WORK TO COMPLETE.
A single number is required: the count of lines in the following entries that include the word "ndlsearch".

TASK INPUTS.
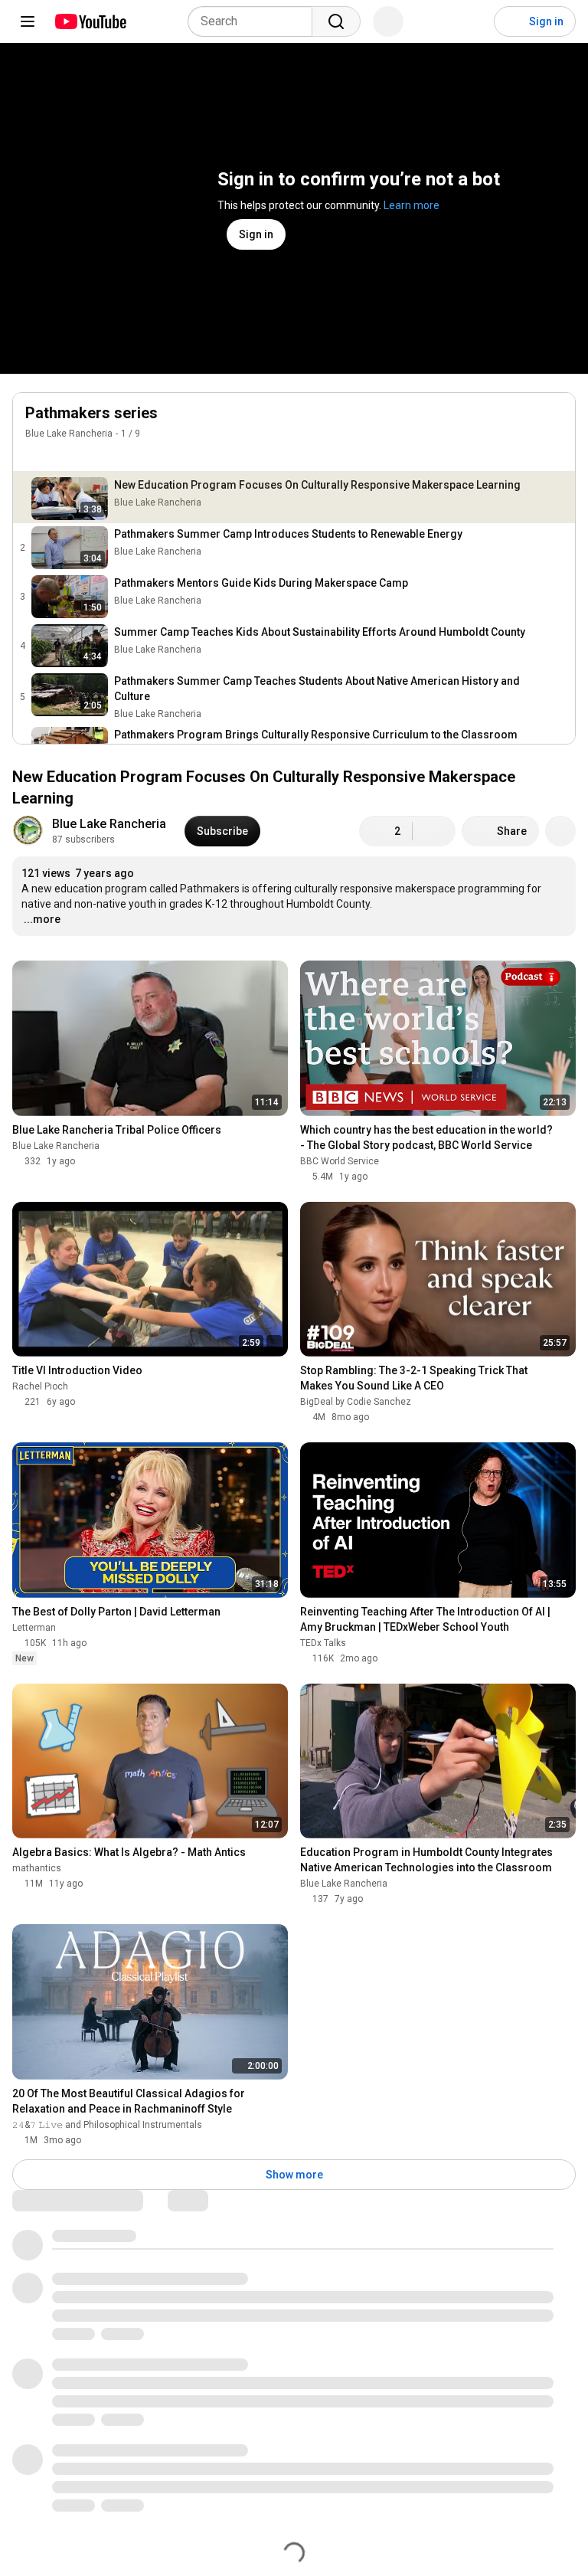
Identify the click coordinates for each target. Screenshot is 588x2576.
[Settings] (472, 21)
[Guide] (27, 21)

* * *

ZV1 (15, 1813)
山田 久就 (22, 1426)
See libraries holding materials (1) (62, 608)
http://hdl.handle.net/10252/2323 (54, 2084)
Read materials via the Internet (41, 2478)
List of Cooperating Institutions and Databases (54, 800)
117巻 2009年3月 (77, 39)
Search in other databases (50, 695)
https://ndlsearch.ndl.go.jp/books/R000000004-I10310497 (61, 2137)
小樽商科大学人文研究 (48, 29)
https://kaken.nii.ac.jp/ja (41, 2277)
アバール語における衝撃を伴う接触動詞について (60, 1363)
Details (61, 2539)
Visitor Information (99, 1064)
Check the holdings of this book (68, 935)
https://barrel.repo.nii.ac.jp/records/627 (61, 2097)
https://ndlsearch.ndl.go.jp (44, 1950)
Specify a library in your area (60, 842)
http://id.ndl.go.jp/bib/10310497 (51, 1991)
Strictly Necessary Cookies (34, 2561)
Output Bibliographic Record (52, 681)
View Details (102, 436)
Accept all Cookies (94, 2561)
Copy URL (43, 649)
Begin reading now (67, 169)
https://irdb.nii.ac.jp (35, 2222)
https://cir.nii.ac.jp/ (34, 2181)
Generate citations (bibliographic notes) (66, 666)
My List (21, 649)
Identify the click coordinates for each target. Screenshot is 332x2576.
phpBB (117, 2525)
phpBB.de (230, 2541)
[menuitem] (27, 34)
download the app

==

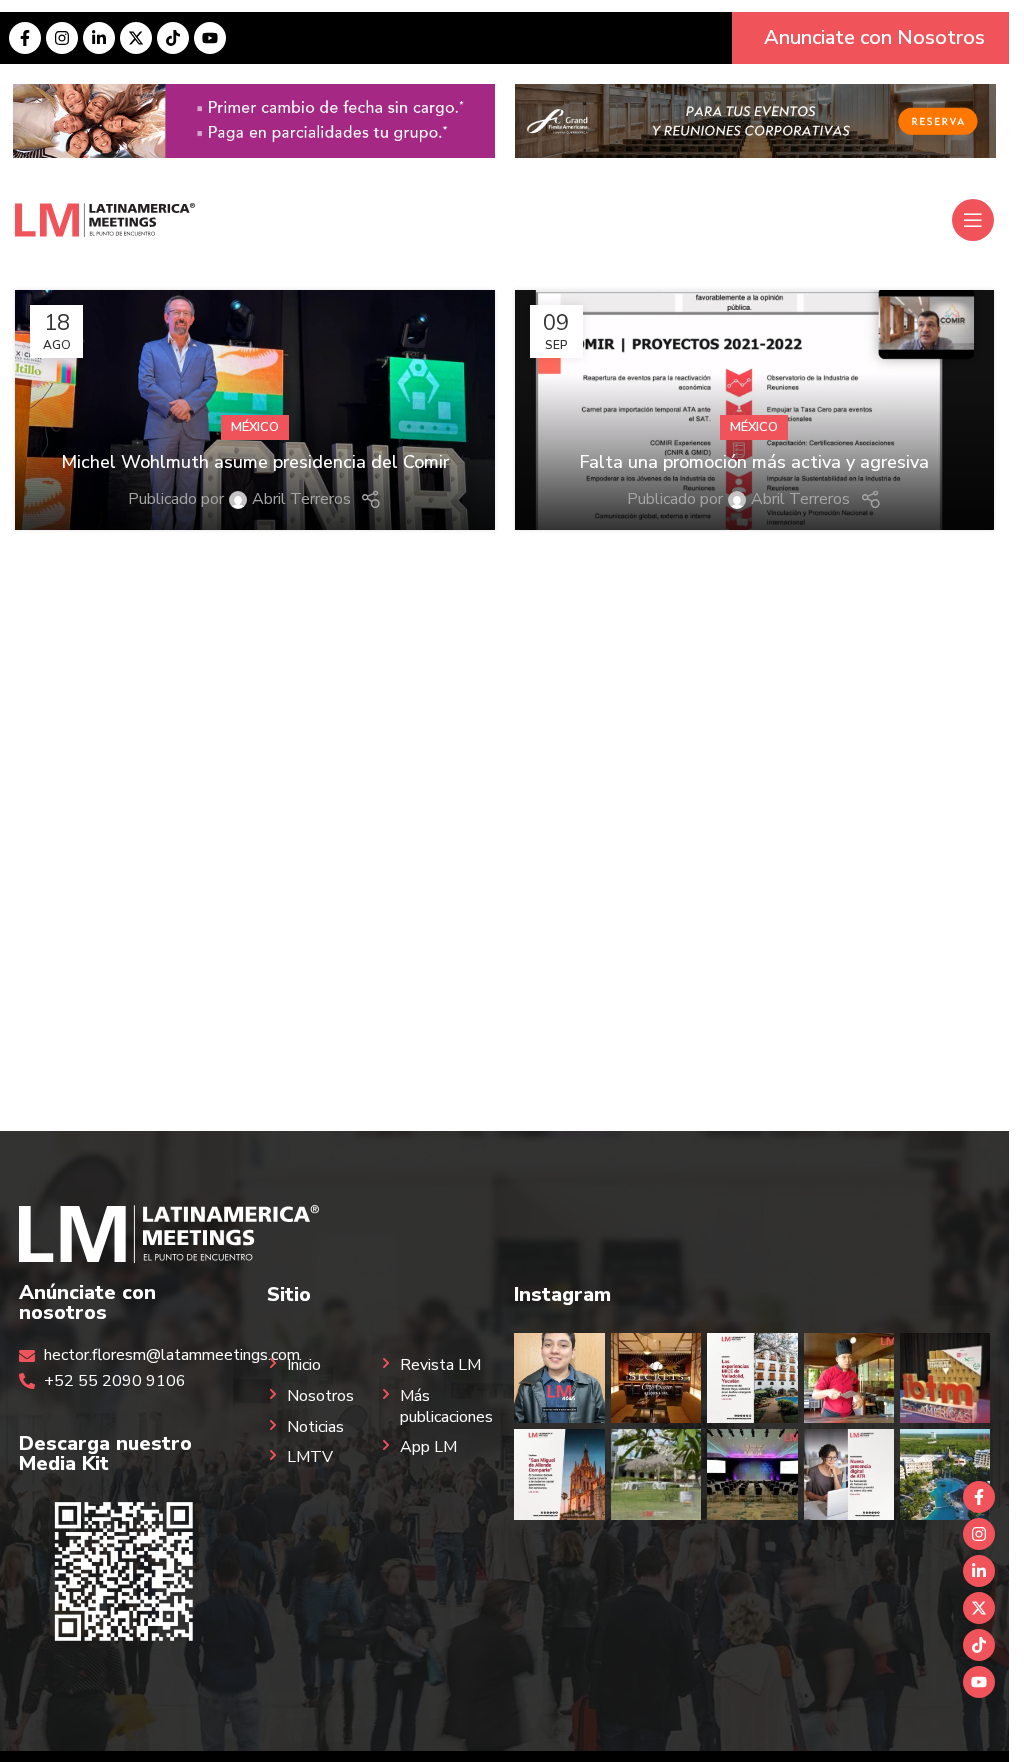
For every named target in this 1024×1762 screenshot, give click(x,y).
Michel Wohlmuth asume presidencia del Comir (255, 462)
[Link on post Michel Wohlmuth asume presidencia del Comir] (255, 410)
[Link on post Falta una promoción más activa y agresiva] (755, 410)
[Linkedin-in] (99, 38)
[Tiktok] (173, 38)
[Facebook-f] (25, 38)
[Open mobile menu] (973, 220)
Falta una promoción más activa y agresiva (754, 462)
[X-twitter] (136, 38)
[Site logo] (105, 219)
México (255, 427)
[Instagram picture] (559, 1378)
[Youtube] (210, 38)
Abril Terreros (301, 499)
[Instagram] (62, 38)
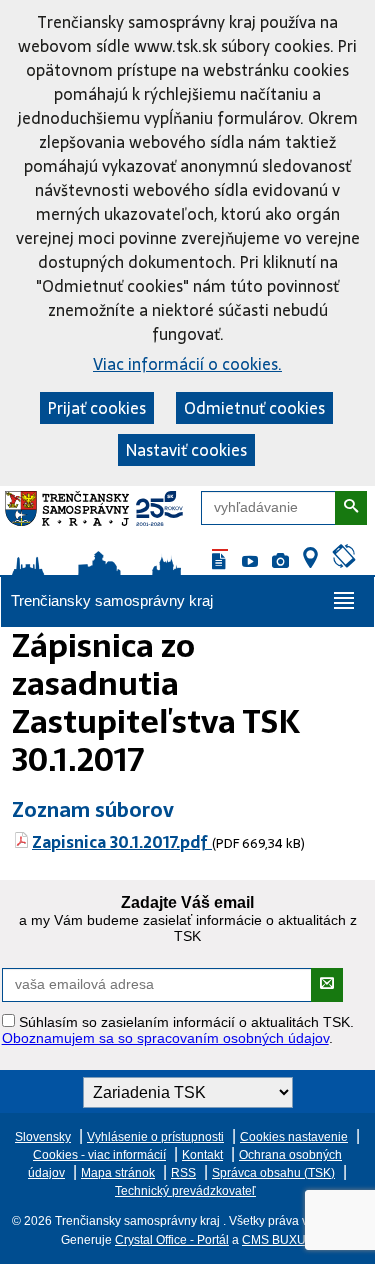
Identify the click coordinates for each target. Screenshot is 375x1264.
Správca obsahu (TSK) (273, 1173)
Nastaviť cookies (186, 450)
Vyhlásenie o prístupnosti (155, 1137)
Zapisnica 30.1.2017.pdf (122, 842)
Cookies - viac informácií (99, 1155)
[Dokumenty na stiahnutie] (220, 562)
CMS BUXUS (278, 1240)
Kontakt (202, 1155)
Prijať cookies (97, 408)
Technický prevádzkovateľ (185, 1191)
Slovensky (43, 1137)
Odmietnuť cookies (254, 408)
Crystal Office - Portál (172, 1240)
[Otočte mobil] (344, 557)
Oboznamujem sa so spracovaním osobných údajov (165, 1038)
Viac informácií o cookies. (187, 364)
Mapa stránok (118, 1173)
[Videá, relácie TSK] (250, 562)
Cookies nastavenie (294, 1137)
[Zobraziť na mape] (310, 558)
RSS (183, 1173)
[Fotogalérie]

THE ANSWER.
2